Horisberger et al.30 reported a case of stage IV lung adenocarcinoma who after receiving six months of treatment with nivolumab developed bilateral aseptic conjunctivitis, followed by oropharyngeal mucositis and esophagitis, and severe esophageal stenosis. Despite large doses of glucocorticoid therapy for the irAEs administered for several months, the patient experienced very rapid symptomatological reappearance during the glucocorticoid‐reduction period, complicated by osteoporosis‐induced fractures. As a result, tocilizumab (8 mg/kg) was administered and the symptoms and signs then began to improve significantly. During follow‐up, the severe esophageal stenosis did not recur and the tumor did not progress.

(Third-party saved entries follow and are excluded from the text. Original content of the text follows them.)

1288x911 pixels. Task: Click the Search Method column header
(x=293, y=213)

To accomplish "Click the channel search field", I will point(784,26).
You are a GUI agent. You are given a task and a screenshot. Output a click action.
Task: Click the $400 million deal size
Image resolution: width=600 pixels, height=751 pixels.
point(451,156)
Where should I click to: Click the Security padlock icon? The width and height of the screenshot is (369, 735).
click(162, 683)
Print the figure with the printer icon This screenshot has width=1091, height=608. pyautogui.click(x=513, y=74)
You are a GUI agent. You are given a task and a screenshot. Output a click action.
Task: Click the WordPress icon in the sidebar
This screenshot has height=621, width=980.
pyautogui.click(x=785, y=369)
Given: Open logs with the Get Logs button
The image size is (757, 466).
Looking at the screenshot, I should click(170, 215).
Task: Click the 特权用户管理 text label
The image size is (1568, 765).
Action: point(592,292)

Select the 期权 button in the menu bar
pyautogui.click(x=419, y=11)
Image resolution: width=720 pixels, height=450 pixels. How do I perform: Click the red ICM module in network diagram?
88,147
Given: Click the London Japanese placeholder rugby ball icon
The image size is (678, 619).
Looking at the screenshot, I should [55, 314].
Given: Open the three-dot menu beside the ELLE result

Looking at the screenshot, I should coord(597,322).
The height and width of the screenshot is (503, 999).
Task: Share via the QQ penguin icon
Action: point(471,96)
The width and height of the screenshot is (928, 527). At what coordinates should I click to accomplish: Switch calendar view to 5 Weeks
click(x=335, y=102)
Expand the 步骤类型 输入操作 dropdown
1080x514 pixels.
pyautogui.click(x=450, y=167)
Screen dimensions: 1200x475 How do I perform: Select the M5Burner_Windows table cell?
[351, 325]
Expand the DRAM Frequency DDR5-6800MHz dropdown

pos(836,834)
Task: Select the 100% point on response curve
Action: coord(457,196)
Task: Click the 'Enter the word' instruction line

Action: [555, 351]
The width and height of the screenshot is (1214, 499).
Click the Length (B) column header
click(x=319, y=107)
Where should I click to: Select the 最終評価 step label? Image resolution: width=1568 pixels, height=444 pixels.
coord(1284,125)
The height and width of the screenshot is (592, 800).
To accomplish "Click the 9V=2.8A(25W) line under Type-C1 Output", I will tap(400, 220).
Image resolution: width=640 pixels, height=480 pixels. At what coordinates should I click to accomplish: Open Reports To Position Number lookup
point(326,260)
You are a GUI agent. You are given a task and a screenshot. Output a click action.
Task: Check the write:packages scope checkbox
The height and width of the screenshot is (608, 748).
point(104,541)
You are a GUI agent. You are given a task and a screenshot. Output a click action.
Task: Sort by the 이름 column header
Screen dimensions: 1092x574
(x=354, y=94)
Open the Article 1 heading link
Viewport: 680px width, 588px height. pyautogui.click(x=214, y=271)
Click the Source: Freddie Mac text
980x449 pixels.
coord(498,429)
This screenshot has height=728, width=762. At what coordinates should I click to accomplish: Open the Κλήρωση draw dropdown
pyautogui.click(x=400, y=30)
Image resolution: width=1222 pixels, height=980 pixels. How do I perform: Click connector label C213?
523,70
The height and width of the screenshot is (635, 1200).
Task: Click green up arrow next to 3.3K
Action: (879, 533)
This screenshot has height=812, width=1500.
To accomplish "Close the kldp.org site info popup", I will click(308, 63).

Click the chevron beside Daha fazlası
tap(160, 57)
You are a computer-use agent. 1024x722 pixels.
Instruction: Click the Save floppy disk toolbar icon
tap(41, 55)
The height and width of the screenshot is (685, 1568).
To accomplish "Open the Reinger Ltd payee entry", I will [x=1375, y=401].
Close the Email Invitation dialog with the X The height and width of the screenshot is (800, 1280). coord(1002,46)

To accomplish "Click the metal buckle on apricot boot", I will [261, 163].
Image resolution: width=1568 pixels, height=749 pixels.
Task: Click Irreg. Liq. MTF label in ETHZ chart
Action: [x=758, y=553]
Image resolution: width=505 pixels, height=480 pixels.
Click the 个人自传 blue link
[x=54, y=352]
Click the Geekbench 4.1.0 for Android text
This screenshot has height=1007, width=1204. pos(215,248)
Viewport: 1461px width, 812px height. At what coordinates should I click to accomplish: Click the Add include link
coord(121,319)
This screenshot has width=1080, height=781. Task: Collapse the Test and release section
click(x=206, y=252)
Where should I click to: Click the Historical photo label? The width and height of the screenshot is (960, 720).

Optimal dose and schedule of tocilizumab when targeted at many irAE indications

While tocilizumab is used as an indication for irAEs, the optimal dose and schedule of treatment for tocilizumab remains unclear. Considering economic factors and the patient's cancer status, Stroud et al.17 recommended that patients taking glucocorticoids and sufficient to be admitted to the hospital because of irAEs, should be given tocilizumab intravenously at 4 mg/kg over one hour. For further cost savings, the dose of the drug may be less than 4 mg/kg, even if it is a single dose of 200 mg, which matches the dose of the current bottle (200 mg/10 mL). Another possible regimen reported by Martins et al. was 8 mg/kg of tocilizumab once a month, or 162 mg subcutaneously once a week.20 However, this will be the subject of future research. The FDA has not yet approved drugs for irAEs refractory to glucocorticoid therapy and cost‐minimization is of paramount importance.

Conclusion

This article systematically summarizes the molecular biological mechanism of IL‐6, and proposes the diagnostic and predictive value of IL‐6 for irAEs, as well as the advantages of anti‐IL‐6 treatment for irAEs in clinical cases for the first time. IL‐6 is currently promising as a biomarker in predicting the prognosis of NSCLC and predicting irAE, but data from clinical trials are lacking. Tocilizumab has a unique advantage in the treatment of irAE without increasing the risk of tumor progression and without reducing the therapeutic effect of ICI,31 and may become the first‐line treatment for acute irAEs. However, there is currently a lack of standardized application of drug guidelines, which requires the support of clinical data and clinical trial guidelines.

Disclosure

The authors report there are no conflicts of interest.

Acknowledgments

We gratefully acknowledge the assistance of Professor Zhang Li.